STORED DATA: Begin

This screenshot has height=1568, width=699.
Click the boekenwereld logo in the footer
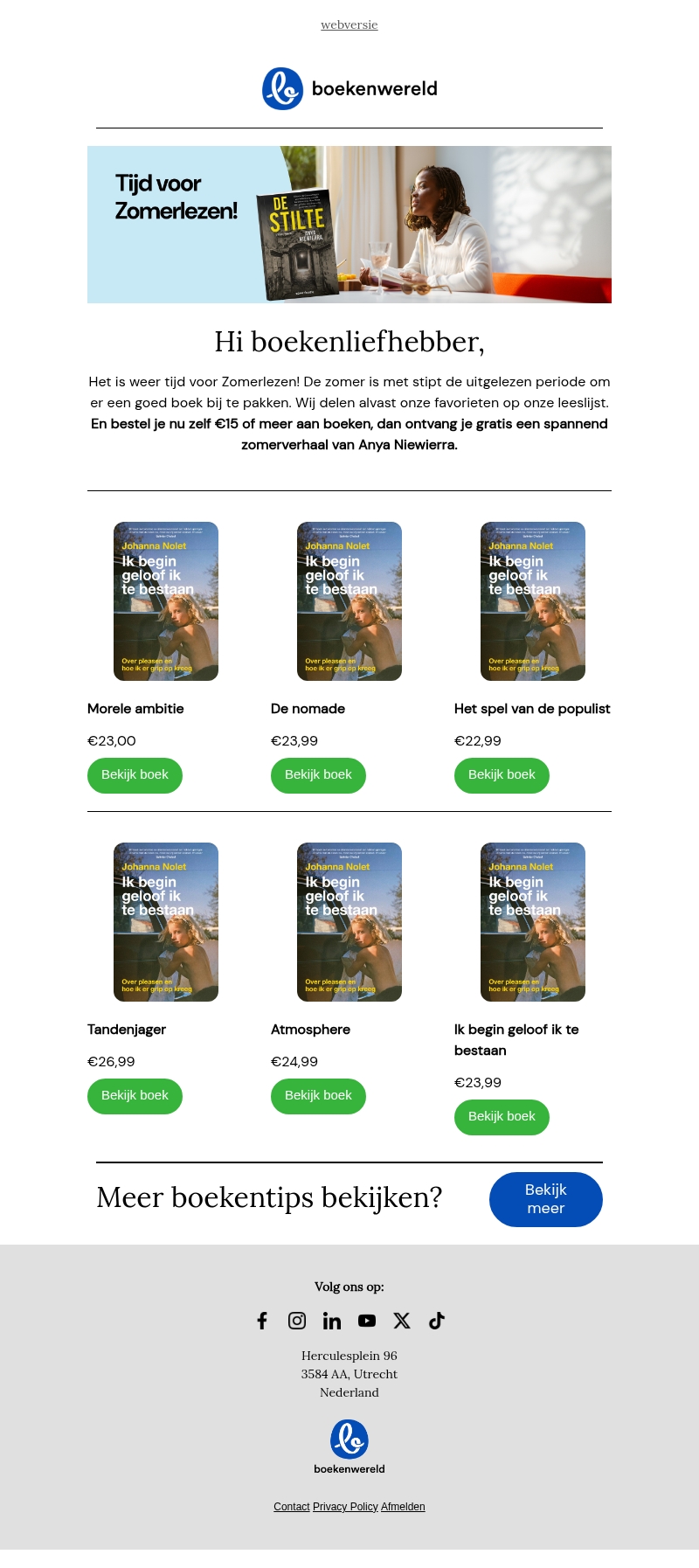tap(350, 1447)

STORED DATA: End
STORED DATA: Begin

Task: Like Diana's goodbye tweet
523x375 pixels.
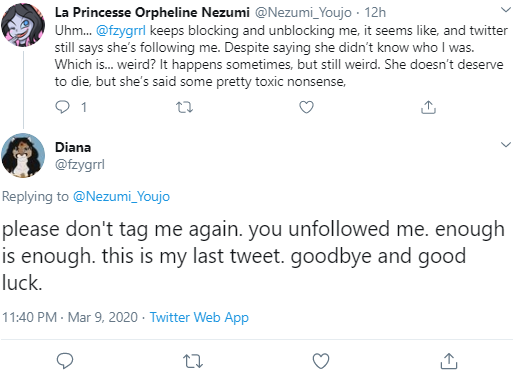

STORED DATA: End
STORED DATA: Begin

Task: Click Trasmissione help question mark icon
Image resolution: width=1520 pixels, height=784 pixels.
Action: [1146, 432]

STORED DATA: End

EXERCISE GOAL =>
Examine the entries and report how many of their lines contain the string "Task", giving no more than the number.

RESPONSE =>
2